Atenção. Eles são capazes de qualquer coisa. De azedar o leite a raptar crianças que teimam em não dormir; de tirar gente do rumo de casa a roubar presentes. Quebram pontas de agulha, desferem coices, queimam os desavisados. Tem de todo o tipo, pra todo gosto e de todos os cantos. O Cabeça de Guia vem do Piauí; o Negrinho do Pastoreio, do Rio Grande do Sul; a Cobra Norato, do Pará; o Tibanaré, do Mato Grosso. Tem uns que não se sabe nem de onde vêm. A quadrilha é tão extensa que não caberia num almanaque dedicado todinho a ela.

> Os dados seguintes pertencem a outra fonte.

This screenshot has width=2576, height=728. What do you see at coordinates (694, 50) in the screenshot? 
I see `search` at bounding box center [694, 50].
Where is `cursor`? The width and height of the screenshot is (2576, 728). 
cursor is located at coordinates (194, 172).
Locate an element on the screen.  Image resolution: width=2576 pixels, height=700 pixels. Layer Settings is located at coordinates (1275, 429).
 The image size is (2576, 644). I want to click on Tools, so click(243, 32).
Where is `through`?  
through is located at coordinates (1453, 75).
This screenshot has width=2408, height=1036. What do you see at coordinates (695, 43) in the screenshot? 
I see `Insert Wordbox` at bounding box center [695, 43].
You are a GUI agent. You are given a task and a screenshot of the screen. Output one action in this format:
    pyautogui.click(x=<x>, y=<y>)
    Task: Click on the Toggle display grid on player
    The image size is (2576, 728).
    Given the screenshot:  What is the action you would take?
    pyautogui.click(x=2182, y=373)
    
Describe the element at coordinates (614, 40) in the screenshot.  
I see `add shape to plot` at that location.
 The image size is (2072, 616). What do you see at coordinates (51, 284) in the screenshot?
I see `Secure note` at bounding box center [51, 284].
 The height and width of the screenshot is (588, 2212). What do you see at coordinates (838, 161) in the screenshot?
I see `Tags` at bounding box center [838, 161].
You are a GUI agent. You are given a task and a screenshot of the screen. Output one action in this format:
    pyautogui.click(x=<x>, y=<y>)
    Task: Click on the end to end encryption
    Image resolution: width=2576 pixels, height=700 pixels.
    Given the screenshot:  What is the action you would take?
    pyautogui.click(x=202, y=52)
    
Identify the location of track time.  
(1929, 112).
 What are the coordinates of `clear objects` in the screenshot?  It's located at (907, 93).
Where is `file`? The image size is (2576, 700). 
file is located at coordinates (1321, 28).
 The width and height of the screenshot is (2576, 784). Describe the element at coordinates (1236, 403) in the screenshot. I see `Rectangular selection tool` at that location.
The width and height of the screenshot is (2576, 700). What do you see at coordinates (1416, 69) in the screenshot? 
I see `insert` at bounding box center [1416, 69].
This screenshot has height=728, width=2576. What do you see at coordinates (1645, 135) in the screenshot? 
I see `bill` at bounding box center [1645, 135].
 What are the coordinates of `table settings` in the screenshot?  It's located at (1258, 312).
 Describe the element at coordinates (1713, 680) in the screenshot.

Ao longo do tempo, perseguida, essa turma acabou se refugiando longe das histórias que contamos para as crianças. Em 1947, Câmara Cascudo já alertava para o risco de extinção. Em Geografia dos Mitos Brasileiros, para garantir-lhes sobrevida, resolveu prendê-los num campo, bem pobre e curto, mas enfim um campinho onde poderão ser vistos em maior número que no meio das matas, dos capoeirões e das várzeas brasileiras, dos rios, dos ares e das montanhas da Pátria. Fez efeito. Hoje, parte fundamental dos registros sobre nossa riqueza mitológica está nas páginas do patrono deste almanaque. E de lá, vira-e-mexe, saltam de volta para o terreno da imaginação dos leitores.
MAL NECESSÁRIO
Segundo o crítico literário Fábio Lucas, os mitos brasileiros servem de referência para que nos identifiquemos enquanto grupo social. "Se alguém fala na Iara, por exemplo, você sabe que é brasileiro. A nação identifica esses símbolos." No interior do País, lendas viram romances e cantorias em feiras. "Remetem a tempos fabulosos, em que o homem era um prolongamento da natureza, as árvores e os animais falavam", completa.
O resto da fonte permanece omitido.